**PROMPT:** Resume the text preprocessing code from the point where it stops.

═══ TEXT EXCERPT

We need to remove all numbers, stop words from our text data. Also we will convert all the text in lower case and perform deconstruction on the each report.

In [None]:
import pandas as pd
import re
from nltk.corpus import stopwords

# Load stop words
stop_words = set(stopwords.words('english'))

# Define preprocessing functions
def lowercase(text):
    '''Converts to lowercase'''
    new_text = []
    for line in text:
        if isinstance(line, str):  # Check if the line is a string
            new_text.append(line.lower())
        else:
            new_text.append("")  # Replace non-string values with an empty string
    return new_text

def decontractions(text):
    '''Performs decontractions in the doc'''
    new_text = []
    for phrase in text:
        if isinstance(phrase, str):  # Check if the phrase is a string
            phrase = re.sub(r"won't", "will not", phrase)
            phrase = re.sub(r"can\'t", "can not", phrase)
            phrase = re.sub(r"couldn\'t", "could not", phrase)
            phrase = re.sub(r"shouldn\'t", "should not", phrase)
            phrase = re.sub(r"wouldn\'t", "would not", phrase)
            # general
            phrase = re.sub(r"n\'t", " not", phrase)
            phrase = re.sub(r"\'re", " are", phrase)
            phrase = re.sub(r"\'s", " is", phrase)
            phrase = re.sub(r"\'d", " would", phrase)
            phrase = re.sub(r"\'ll", " will", phrase)
            phrase = re.sub(r"\'t", " not", phrase)
            phrase = re.sub(r"\'ve", " have", phrase)
            phrase = re.sub(r"\'m", " am", phrase)
        new_text.append(phrase)
    return new_text

def rem_punctuations(text):
    '''Removes punctuations'''
    punctuations = '''!()-[]{};:'"\\,<>/?@#$%^&*~'''
    new_text = []
    for line in text:
        if isinstance(line, str):  # Check if the line is a string
            for char in line:
                if char in punctuations:
                    line = line.replace(char, "")
            new_text.append(' '.join(e for e in line.split()))
        else:
            new_text.append("")
    return new_text

def rem_numbers(text):
    '''Removes numbers and irrelevant text like xxxx*'''
    new_text = []
    for line in text:
        if isinstance(line, str):  # Check if the line is a string
            temp = re.sub(r'x*', '', line)
            new_text.append(re.sub(r'\d', '', temp))
        else:
            new_text.append("")
    return new_text

def rem_stopwords(text):
    '''Removes stop words from the text but preserves negations.'''
    negations = {'no', 'not'}
    new_text = []
    for line in text:
        if isinstance(line, str):  # Check if the line is a string
            temp = line.split()
            temp2 = [word for word in temp if word not in stop_words or word in negations]
            new_text.append(' '.join(temp2))
        else:
            new_text.append("")
    return new_text

def text_preprocessing(text):
    '''Combines all the preprocess functions'''
    new_text = lowercase(text)

══════
═══ LISTED RECORDS

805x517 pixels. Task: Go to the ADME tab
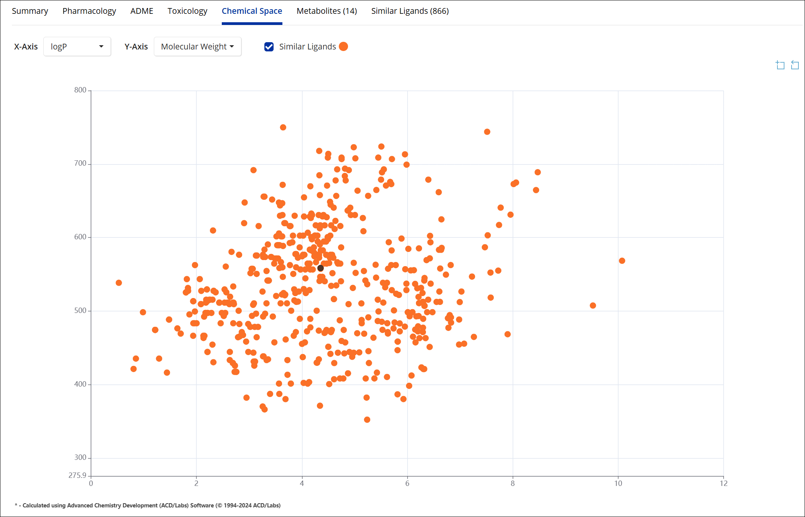pos(142,11)
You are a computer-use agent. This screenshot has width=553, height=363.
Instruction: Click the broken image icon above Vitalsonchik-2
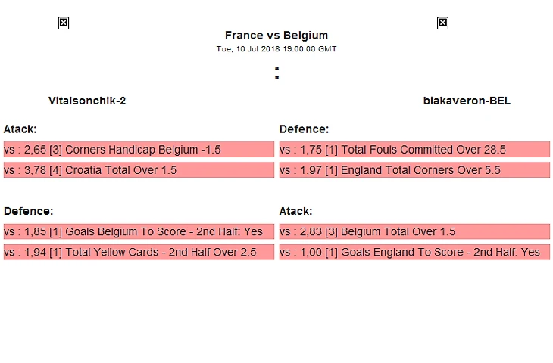(64, 23)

══════

**SOLVED PROBLEM:**
    new_text = decontractions(new_text)
    new_text = rem_punctuations(new_text)
    new_text = rem_numbers(new_text)
    new_text = rem_stopwords(new_text)
    return new_text

# Load the dataset
df = pd.read_csv('/kaggle/working/formatted_dataset.csv')

# Fill NaN values in 'Report' column with empty strings
df['Report'] = df['Report'].fillna("")

# Preprocess the 'Report' column
df['Report'] = text_preprocessing(df['Report'])

# Save the preprocessed dataset
df.to_csv('preprocessed_dataset2.csv', index=False)

print("Preprocessing complete. Dataset saved as 'preprocessed_dataset2.csv'.")


#### we will remove rows with empty report field 

In [None]:
import pandas as pd

# Load the dataset
file_path = '/kaggle/working/preprocessed_dataset2.csv'  
df = pd.read_csv(file_path)

# Count the initial number of rows
initial_count = len(df)

# Remove rows with empty 'Report' fields
df_cleaned = df[df['Report'].notnull() & (df['Report'].str.strip() != '')]

# Count the final number of rows
final_count = len(df_cleaned)

# Calculate the number of rows removed
rows_removed = initial_count - final_count

# Print the result
print(f"Number of rows removed: {rows_removed}")

# Save the cleaned dataset
df_cleaned.to_csv('cleaned_preprocessed_dataset2.csv', index=False)


### Final step

for NLP tasks,we must add 'startseq' and 'endseq' tokens to each sentence, to prepare the Report data for sequence modeling tasks,it helps the model know where a sentence starts and ends, which is critical for tasks like text generation or captioning

In [None]:
import pandas as pd

# Load the dataset
file_path = '/kaggle/working/cleaned_preprocessed_dataset2.csv'  # Path to your file
df = pd.read_csv(file_path)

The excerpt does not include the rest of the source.